Data for review START

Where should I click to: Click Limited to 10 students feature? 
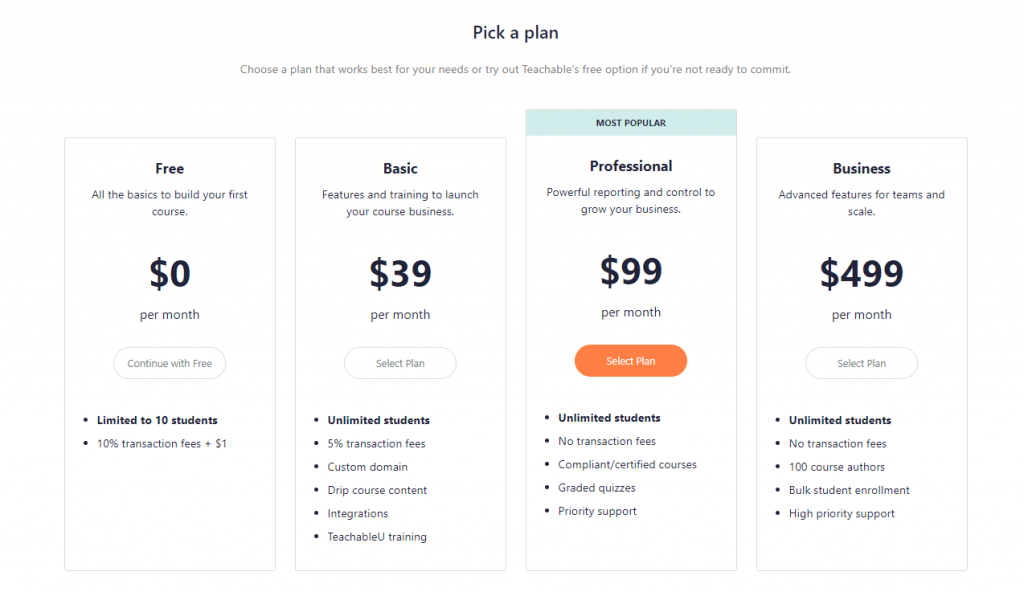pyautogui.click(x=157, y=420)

Data for review END
Data for review START

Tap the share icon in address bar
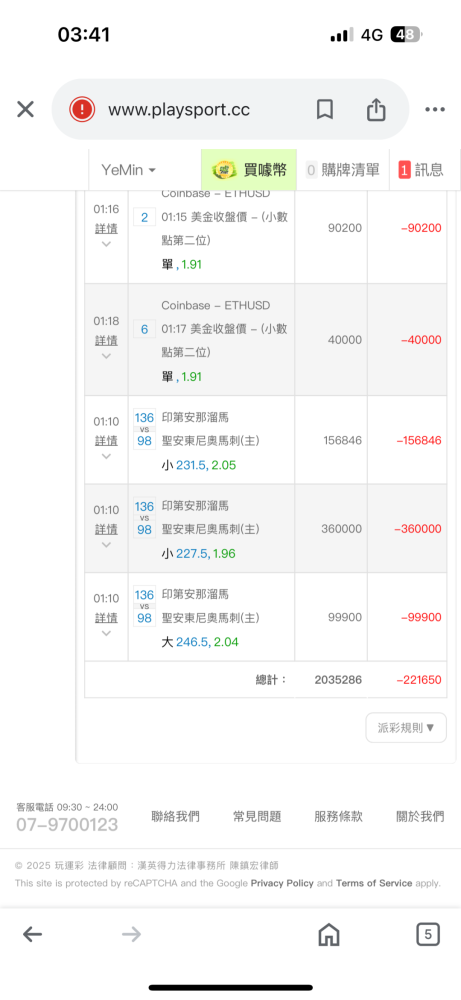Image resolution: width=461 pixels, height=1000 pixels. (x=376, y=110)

Data for review END
Data for review START

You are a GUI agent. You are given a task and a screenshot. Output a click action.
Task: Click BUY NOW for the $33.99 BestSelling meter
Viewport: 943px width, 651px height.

Data for review END

▶ [Work instructions] All that is wanted is an exact copy of the lines above from the one with "Task: Click BUY" through the one with "Viewport: 943px width, 651px height.", with both ends included.

▶ [Written response]
Task: Click BUY NOW for the $33.99 BestSelling meter
Viewport: 943px width, 651px height.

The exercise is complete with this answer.